Credit collection agencies have an annoying habit of harassing people on a daily basis. Harassment may include telephoning their home or cell phone several times throughout the day, mailing collection notices, or even threatening debtors with a lawsuit. Unfortunately, collection agencies are simply doing their job. Therefore, little can be done to stop their attempts at making contact. Still, being hounded by a credit collection agency is embarrassing. Some people have had to change their telephone numbers. In extreme cases, persons have even moved their residence in a last ditch effort to hide from creditors.
Rather than making changes to personal telephone numbers or finding a new place to live, persons owing money should try other approaches to calming creditors. There are tactics for dealing with a collection agency. Nonetheless, it will require work on your part. Consider the following tips for handling collection agencies.
Stop Avoiding Phone Calls: Even if you do not have the money owed to a collection agency, avoiding the phone calls or correspondents will not make the problem go away. If anything, collection agencies will intensify their efforts. By intensifying, you can expect upwards to ten phone calls and messages daily.
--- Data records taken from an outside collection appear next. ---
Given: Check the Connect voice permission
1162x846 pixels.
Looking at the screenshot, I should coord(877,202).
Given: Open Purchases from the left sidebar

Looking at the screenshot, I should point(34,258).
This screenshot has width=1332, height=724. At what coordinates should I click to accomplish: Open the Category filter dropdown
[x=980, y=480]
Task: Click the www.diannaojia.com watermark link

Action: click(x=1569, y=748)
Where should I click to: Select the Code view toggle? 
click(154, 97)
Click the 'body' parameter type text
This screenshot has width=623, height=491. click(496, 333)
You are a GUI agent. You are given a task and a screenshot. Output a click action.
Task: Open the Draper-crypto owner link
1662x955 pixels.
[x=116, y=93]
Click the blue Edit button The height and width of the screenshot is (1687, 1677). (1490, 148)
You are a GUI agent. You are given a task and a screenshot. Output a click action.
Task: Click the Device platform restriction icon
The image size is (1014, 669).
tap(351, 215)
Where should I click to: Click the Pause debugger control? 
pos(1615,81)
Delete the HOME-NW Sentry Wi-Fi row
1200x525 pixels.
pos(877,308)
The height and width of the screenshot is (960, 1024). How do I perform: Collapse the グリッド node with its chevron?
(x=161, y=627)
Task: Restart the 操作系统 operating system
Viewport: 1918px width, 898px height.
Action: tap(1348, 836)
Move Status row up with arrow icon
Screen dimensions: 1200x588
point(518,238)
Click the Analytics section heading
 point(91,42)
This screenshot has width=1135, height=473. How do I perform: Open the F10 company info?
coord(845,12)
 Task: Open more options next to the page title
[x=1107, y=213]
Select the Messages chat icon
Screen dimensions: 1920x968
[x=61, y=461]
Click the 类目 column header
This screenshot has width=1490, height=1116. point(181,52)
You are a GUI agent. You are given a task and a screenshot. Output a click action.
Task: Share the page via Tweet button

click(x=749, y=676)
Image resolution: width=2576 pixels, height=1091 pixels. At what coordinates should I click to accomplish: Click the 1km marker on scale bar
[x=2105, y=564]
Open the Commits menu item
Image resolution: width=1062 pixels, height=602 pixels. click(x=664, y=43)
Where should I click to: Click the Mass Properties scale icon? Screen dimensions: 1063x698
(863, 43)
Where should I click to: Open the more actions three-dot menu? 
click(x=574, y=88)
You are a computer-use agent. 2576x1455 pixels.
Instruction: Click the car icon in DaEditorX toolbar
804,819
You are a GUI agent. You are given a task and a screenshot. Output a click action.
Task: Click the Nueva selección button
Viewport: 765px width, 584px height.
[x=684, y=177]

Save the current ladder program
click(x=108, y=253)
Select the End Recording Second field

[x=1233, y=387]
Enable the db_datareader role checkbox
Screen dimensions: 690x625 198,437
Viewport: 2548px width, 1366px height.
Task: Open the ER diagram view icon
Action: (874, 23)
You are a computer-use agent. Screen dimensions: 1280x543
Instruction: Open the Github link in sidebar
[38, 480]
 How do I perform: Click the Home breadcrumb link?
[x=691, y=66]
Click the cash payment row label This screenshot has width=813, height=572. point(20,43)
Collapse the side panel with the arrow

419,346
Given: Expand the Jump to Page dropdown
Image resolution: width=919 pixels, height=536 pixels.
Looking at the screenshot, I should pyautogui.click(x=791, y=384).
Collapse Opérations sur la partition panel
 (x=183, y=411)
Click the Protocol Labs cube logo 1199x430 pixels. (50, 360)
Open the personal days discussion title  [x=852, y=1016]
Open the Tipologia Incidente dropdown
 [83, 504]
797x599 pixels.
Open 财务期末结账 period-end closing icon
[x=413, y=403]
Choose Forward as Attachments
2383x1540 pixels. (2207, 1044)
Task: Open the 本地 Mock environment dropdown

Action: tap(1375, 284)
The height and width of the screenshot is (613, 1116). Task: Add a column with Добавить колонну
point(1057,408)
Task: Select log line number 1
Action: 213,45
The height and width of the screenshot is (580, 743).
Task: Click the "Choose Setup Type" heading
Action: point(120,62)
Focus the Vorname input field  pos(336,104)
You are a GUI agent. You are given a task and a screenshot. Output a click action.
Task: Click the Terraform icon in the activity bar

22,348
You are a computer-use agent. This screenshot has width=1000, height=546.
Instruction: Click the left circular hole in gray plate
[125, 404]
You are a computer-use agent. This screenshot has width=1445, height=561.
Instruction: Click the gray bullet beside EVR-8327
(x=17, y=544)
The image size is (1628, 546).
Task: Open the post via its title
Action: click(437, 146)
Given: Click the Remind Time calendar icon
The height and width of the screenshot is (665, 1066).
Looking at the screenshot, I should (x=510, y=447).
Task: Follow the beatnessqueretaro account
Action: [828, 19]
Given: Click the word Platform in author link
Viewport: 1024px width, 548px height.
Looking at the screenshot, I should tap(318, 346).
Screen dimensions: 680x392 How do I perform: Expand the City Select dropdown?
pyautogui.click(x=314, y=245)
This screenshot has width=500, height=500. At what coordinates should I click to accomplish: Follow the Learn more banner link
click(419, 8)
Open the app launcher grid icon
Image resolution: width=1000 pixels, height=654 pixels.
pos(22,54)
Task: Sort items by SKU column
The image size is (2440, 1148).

However, if you speak to a representative and arrange a payment plan, you alleviate the annoying calls. Of course, if you do not live up to your end of the bargain, the phone call will begins again.
Establish a Payment Plan: Some collection agencies are flexible. As long as a debtor pays something toward the debt, this is generally enough to ease harassment. For this matter, consider making small payments every week. If possible, arrange for the collection agency to automatically withdraw weekly or monthly payments. Regardless of how much is owed, the collection agency can only withdraw authorized amounts.
Look into Claim: Often times, people will complain of collection agencies harassing them for money not owed. If this happens, ask the debt collection agency to provide proof of the debt. By law, alleged debtors are entitled to this information. If the agency cannot provide proof, they are required to cease collection on the account.
Maintain Accurate Records: When repaying a debt or investigating a claim, keep copies of all paperwork. Paperwork may consist of copies of all checks written, money order receipts, and copies of all attorney letters sent to the agency. Copies are useful if the collection agency does not credit a payment or denies receiving any correspondents.